2017-10-18 00:00:00 +0000 UTC

Faithful readers will notice I recently rebooted my blog. This May, after completing the superb React Fundamentals course, I decided to rebuild my Jekyll-based as a ReactJS-powered site. And then this October I rebooted again with GatsbyJS. Here are notes on why and how.


There’s not a compelling reason besides “why not” and I wanted the learning experience.

The contenders

I considered two other frameworks before proceeding with React. The first was Next.js, IIRC, shortly before their version 3 was out. I wanted to like Next, as I knew it solved the main problem I would encounter with vanilla React, server side rendering. Being new to the world of Babel, Webpack, and ES6, I knew I’d probably need some help. The official Next.js support channel is via a Slack group, and I wasn’t able to get much help from there. This isn’t their fault, but I wasn’t in a place to debug issues or try to figure things out on my own just yet. Also, while you’re not required to use Now I wasn’t entirely comfortable learning a technology that would be closely coupled to that hosting platform.

I then considered Nuxt. It’s similar conceptually to Next, but using Vue.js instead of React. I admit I didn’t spend a lot of time with Vue, but I found that React’s JSX felt more intuitive to me. I reserve the right to be wrong about this at a later date.

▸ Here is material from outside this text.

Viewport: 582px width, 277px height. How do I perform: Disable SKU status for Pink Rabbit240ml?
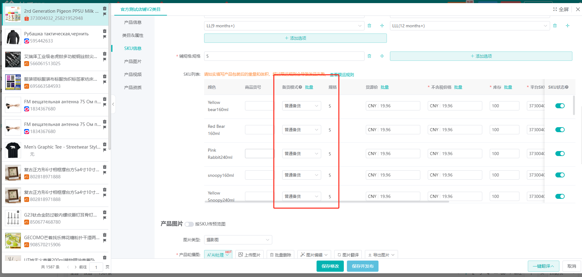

The last framework I looked at was GatsbyJS. But in May, I decided I would be better off starting from scratch so I’d learn more about the tools I was working with. Creating a free account with Contentful was super easy, and so was importing my existing content. From there, setting up my React site to import content from Contentful was trivial, thanks to the Contentful JS package:

import {createClient} from 'contentful';

class Api {

  getContent (constraints) {
    return this.client.getEntries(constraints)
      .then(function (response) {
        return response.items;

  getPosts () {
    return this.getContent({
      content_type: 'post',
      order: "-fields.publishDate",
      select: ",fields.title,fields.slug"

  getPostBySlug (slug) {
    return this.getContent({
      content_type: 'post',
      'fields.slug': slug.substring(6)

export default Api;

Together with some tricks for GitHub Pages, deploying was pretty straightforward.

Rebuilding in Gatsby

But I wasn’t especially happy that I didn’t have server side rendering. And I didn’t like that my content now lived in Contentful, even if it is free for my tier.

So I circled back around to Gatsby. Using the starter kit for the blog, I had my content imported in an hour, and using Netlify to deploy, with TLS thanks to Let’s Encrypt, also took less than an hour.

I have several other sites I plan to migrate over to GatsbyJS, and am looking forward to building them!